This Week In Nuclear’s John Wheeler has an excellent description of the water permit issue going on between the New York State Department of Environmental Conservation and the Indian Point nuclear plant:
The NY position on Indian Point is not about protecting the environment; it is about imposing onerous financial burden on the plant to make it less competitive with the end goal of shutting the plant down for good.
Don’t worry, he has facts to back up his statement. For instance:
I highly recommend stopping by for more!It is illogical for NY State to object to the use of wedge wire screens [to reduce the plant’s impact on fish] on the basis that the technology is experimental and unproven. According to the US Environmental Protection Agency wedge wire screens have been successfully tested in a variety of settings in New Jersey, Delaware, Maryland, Florida, and Kansas, and on bodies of water including the St John River and the Delaware River in conditions very similar to the Hudson River.

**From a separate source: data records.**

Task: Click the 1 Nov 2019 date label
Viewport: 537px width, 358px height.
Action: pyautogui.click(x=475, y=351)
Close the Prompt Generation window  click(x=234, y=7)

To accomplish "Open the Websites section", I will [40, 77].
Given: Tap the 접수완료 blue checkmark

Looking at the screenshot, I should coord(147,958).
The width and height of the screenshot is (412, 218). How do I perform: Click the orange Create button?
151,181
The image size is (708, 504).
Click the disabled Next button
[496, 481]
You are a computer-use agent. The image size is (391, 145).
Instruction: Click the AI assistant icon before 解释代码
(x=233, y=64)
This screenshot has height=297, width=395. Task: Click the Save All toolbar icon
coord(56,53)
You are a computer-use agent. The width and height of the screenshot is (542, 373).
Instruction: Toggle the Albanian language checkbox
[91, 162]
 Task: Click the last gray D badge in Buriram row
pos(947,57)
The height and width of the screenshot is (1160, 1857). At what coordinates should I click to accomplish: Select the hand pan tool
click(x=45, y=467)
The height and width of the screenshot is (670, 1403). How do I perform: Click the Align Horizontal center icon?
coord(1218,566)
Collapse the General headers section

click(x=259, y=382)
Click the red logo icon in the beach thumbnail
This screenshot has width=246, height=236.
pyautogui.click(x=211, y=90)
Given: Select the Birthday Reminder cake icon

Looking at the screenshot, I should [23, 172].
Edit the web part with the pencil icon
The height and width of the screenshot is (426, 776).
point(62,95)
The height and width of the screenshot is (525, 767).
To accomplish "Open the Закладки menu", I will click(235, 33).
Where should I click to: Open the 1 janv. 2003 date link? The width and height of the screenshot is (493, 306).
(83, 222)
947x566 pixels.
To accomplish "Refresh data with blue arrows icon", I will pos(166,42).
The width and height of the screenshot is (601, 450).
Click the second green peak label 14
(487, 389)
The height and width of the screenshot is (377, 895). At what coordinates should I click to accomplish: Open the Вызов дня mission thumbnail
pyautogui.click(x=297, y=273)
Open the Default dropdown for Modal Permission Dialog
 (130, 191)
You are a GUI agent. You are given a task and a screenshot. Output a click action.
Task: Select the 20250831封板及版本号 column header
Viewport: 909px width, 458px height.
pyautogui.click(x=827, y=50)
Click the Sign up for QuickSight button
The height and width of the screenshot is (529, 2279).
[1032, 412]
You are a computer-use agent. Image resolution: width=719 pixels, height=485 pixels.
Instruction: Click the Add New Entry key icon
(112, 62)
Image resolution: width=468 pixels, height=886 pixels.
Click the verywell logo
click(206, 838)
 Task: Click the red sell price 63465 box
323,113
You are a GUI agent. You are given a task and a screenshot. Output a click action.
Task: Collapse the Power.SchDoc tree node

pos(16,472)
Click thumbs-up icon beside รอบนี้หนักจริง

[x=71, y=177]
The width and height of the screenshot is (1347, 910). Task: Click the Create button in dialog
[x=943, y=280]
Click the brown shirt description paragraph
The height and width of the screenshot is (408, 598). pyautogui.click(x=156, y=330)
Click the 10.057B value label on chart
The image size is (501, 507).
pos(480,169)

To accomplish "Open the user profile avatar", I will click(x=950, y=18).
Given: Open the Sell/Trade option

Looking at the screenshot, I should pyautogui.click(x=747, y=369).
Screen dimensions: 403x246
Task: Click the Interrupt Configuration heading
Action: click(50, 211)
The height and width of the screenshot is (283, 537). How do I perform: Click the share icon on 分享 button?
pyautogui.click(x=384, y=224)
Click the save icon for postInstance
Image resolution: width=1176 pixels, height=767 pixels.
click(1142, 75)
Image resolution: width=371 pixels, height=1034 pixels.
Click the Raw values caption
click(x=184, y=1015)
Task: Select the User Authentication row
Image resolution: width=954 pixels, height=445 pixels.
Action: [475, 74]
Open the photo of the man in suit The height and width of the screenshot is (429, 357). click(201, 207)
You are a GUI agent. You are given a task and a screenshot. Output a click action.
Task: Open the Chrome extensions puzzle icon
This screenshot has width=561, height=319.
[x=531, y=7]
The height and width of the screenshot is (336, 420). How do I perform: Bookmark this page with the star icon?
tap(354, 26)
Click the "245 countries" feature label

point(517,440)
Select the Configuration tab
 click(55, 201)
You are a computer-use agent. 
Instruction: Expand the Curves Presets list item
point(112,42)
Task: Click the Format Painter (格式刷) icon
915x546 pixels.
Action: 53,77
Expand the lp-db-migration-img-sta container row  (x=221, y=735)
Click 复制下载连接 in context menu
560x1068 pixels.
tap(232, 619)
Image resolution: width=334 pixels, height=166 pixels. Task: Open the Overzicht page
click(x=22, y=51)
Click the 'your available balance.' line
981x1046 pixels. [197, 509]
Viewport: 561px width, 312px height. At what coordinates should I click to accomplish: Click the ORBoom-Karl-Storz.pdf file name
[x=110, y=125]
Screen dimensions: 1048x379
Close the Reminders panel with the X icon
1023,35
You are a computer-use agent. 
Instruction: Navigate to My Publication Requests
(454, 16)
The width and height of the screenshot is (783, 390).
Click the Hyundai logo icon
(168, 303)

In these examples wedge wire screens essentially eliminated impingement and reduced entrainment from 66 to 99%. On the issue of lack of experience at large nuclear plants, from the perspective of the cooling source, the fuel source is irrelevant; steam plants are steam plants. Wedge wire screens have been used at large 770 MW fossil fueled plants. While not quite as large as Indian Point where each of the two reactors is about 1000 MW, the size is in the same ballpark. Keep in mind each unit has it’s own separate intake from the river.